TASK BRIEF:
Copy out the data below word for word, starting with the line that contains "Click the 许可证状态 license status line" and continuing through the line that contains "tap(1328, 162)", with both of those lines included.

____

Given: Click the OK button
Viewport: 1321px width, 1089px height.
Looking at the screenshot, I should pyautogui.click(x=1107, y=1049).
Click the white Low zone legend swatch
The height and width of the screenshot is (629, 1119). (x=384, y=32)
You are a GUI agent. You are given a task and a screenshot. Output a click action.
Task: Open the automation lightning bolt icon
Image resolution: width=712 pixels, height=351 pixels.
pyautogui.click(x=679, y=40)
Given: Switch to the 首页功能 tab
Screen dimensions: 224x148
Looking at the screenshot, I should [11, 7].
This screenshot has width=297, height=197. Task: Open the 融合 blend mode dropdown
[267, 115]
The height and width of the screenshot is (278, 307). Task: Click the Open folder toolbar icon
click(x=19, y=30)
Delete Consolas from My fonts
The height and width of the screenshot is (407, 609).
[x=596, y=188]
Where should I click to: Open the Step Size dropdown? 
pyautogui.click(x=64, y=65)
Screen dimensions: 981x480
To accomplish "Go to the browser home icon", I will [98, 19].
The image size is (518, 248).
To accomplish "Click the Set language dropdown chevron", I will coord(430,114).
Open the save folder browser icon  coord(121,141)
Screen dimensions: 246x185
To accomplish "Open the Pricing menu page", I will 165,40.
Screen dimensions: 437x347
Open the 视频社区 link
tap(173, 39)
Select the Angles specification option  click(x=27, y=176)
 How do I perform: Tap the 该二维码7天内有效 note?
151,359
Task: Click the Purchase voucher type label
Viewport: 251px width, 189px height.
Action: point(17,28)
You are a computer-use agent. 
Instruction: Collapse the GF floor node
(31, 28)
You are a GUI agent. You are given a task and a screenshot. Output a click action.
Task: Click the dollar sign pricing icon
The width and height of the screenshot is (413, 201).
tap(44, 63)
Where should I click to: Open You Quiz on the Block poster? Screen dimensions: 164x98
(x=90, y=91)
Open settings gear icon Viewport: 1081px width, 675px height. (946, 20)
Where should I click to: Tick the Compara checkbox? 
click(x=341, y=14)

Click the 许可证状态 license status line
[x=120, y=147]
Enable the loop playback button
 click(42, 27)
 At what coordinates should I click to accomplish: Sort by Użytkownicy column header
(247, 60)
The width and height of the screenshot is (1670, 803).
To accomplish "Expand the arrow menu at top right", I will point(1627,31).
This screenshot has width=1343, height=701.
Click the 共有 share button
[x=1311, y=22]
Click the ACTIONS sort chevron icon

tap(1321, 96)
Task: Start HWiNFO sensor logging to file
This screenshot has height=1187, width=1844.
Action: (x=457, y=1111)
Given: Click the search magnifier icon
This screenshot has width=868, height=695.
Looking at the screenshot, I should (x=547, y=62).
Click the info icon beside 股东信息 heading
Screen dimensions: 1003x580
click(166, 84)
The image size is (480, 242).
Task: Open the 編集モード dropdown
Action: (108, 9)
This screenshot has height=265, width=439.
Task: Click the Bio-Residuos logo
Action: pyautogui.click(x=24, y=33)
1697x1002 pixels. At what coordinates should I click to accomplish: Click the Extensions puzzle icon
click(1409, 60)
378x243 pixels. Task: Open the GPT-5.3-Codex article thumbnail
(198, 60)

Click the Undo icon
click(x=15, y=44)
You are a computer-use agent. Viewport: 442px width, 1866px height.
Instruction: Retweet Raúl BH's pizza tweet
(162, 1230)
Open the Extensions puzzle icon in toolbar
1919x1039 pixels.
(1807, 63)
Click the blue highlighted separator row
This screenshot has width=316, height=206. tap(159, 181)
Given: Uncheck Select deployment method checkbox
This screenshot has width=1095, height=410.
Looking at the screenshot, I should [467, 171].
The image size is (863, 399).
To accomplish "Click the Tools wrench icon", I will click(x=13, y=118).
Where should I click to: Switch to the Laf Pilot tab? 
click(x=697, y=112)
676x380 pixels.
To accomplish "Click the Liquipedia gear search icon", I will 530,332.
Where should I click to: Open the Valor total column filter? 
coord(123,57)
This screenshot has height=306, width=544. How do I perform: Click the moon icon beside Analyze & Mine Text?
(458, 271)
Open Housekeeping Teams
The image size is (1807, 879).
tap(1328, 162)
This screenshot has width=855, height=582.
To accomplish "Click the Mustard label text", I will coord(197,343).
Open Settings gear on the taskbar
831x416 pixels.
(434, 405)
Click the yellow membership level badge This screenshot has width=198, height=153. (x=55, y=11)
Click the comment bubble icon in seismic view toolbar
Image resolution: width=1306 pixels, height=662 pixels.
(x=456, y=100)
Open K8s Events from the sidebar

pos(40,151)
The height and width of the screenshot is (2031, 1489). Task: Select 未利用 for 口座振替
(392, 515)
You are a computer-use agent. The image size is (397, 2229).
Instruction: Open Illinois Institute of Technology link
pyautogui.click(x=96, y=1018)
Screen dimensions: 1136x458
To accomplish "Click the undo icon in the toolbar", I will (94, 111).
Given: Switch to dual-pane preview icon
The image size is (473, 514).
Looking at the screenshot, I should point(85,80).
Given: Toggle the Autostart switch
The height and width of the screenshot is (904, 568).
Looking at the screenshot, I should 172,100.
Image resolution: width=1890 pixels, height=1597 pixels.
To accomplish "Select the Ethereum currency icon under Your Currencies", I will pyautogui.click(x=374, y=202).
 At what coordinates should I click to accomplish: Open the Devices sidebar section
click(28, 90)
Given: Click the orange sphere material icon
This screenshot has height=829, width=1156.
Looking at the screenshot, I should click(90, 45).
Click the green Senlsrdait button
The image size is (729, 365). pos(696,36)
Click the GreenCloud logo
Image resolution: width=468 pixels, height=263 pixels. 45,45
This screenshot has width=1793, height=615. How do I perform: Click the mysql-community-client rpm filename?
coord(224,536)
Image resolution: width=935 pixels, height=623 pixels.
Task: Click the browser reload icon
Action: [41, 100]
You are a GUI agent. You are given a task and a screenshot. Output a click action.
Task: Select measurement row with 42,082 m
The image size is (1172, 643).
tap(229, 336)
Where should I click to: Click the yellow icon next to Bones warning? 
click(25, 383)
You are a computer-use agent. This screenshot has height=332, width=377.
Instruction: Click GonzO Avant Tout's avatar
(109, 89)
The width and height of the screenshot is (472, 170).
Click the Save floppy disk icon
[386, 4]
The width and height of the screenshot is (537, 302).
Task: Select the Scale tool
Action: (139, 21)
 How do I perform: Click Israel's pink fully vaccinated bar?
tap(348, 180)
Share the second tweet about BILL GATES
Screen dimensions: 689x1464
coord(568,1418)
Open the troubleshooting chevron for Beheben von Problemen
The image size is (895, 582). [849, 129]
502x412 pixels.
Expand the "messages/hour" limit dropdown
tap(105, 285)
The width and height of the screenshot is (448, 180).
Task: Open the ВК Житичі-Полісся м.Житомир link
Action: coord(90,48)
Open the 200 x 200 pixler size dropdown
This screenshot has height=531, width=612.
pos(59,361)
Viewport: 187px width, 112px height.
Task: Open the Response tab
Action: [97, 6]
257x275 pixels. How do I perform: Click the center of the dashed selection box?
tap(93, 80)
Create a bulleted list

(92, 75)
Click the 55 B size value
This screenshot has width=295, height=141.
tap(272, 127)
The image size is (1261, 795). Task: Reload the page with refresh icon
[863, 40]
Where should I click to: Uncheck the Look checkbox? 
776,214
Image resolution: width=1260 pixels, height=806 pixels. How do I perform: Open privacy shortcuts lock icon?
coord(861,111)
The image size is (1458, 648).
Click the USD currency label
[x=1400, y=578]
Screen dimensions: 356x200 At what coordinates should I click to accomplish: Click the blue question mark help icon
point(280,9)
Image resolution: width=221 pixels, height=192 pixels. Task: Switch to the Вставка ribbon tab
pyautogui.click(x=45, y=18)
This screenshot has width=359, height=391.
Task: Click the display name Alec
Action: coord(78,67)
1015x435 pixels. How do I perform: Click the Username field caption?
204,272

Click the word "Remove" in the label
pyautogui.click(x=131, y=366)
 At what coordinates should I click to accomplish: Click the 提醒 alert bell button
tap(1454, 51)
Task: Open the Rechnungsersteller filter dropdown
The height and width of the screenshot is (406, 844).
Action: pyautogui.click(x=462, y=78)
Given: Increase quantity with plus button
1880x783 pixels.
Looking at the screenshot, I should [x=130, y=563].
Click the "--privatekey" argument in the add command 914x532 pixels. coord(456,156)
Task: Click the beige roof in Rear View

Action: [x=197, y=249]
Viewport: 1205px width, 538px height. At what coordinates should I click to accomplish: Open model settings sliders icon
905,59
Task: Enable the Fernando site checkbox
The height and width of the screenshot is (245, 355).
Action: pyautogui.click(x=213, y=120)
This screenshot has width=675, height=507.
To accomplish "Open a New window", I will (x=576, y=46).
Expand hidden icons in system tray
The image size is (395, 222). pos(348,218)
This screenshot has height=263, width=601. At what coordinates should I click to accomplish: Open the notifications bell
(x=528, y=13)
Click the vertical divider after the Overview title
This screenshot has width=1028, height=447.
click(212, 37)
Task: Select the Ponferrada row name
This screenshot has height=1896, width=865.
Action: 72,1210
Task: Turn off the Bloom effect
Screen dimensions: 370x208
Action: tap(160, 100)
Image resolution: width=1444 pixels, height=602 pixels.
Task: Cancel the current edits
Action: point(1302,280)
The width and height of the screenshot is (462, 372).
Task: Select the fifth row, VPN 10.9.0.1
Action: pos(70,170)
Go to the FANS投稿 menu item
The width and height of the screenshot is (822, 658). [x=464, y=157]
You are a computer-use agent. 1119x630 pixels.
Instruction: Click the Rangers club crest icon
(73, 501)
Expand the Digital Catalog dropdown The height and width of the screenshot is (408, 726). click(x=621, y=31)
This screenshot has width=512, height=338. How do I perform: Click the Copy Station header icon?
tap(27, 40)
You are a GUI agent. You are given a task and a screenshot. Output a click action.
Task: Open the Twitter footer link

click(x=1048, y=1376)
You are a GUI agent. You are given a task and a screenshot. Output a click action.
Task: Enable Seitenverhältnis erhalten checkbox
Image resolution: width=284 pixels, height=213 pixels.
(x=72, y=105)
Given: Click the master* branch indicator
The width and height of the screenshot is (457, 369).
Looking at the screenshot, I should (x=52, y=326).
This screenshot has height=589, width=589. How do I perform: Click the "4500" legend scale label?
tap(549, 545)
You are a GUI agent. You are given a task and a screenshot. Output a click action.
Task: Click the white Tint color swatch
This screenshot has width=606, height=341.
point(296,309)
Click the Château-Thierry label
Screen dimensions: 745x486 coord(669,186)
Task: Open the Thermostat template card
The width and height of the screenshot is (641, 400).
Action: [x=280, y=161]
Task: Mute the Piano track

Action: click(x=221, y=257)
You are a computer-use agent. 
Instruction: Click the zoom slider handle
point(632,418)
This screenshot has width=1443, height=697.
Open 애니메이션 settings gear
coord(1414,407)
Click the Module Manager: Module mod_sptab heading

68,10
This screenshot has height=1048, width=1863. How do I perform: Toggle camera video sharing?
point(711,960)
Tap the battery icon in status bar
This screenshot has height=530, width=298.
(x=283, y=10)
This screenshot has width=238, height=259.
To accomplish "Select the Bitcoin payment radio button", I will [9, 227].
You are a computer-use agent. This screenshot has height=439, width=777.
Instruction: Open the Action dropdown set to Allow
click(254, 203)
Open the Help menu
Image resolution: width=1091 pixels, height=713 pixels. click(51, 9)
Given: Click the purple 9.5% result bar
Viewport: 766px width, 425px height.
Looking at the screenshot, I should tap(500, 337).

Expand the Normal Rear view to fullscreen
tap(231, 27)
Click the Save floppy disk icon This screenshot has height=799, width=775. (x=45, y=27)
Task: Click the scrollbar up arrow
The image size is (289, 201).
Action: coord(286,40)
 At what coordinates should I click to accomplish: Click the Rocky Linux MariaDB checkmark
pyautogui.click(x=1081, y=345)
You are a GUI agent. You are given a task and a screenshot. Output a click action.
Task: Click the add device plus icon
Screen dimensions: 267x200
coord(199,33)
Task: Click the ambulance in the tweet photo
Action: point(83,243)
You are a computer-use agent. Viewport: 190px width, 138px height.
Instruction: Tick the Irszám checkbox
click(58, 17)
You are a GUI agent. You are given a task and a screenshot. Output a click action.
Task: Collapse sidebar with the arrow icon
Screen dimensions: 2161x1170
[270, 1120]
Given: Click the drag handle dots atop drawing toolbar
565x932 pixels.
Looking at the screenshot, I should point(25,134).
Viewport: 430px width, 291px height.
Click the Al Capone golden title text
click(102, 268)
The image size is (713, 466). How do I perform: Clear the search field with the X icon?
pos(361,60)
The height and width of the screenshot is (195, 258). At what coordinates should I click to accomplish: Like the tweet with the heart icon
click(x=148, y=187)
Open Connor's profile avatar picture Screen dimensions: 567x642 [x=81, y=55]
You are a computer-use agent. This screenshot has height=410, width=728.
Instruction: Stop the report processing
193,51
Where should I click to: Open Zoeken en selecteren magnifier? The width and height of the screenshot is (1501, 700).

____

FINAL RESULT:
Click the 许可证状态 license status line
[x=120, y=147]
Enable the loop playback button
 click(42, 27)
 At what coordinates should I click to accomplish: Sort by Użytkownicy column header
(247, 60)
The width and height of the screenshot is (1670, 803).
To accomplish "Expand the arrow menu at top right", I will point(1627,31).
This screenshot has width=1343, height=701.
Click the 共有 share button
[x=1311, y=22]
Click the ACTIONS sort chevron icon

tap(1321, 96)
Task: Start HWiNFO sensor logging to file
This screenshot has height=1187, width=1844.
Action: (x=457, y=1111)
Given: Click the search magnifier icon
This screenshot has width=868, height=695.
Looking at the screenshot, I should (x=547, y=62).
Click the info icon beside 股东信息 heading
Screen dimensions: 1003x580
click(166, 84)
The image size is (480, 242).
Task: Open the 編集モード dropdown
Action: (108, 9)
This screenshot has height=265, width=439.
Task: Click the Bio-Residuos logo
Action: pyautogui.click(x=24, y=33)
1697x1002 pixels. At what coordinates should I click to accomplish: Click the Extensions puzzle icon
click(1409, 60)
378x243 pixels. Task: Open the GPT-5.3-Codex article thumbnail
(198, 60)

Click the Undo icon
click(x=15, y=44)
You are a computer-use agent. Viewport: 442px width, 1866px height.
Instruction: Retweet Raúl BH's pizza tweet
(162, 1230)
Open the Extensions puzzle icon in toolbar
1919x1039 pixels.
(1807, 63)
Click the blue highlighted separator row
This screenshot has width=316, height=206. tap(159, 181)
Given: Uncheck Select deployment method checkbox
This screenshot has width=1095, height=410.
Looking at the screenshot, I should [467, 171].
The image size is (863, 399).
To accomplish "Click the Tools wrench icon", I will click(x=13, y=118).
Where should I click to: Switch to the Laf Pilot tab? 
click(x=697, y=112)
676x380 pixels.
To accomplish "Click the Liquipedia gear search icon", I will 530,332.
Where should I click to: Open the Valor total column filter? 
coord(123,57)
This screenshot has height=306, width=544. How do I perform: Click the moon icon beside Analyze & Mine Text?
(458, 271)
Open Housekeeping Teams
The image size is (1807, 879).
tap(1328, 162)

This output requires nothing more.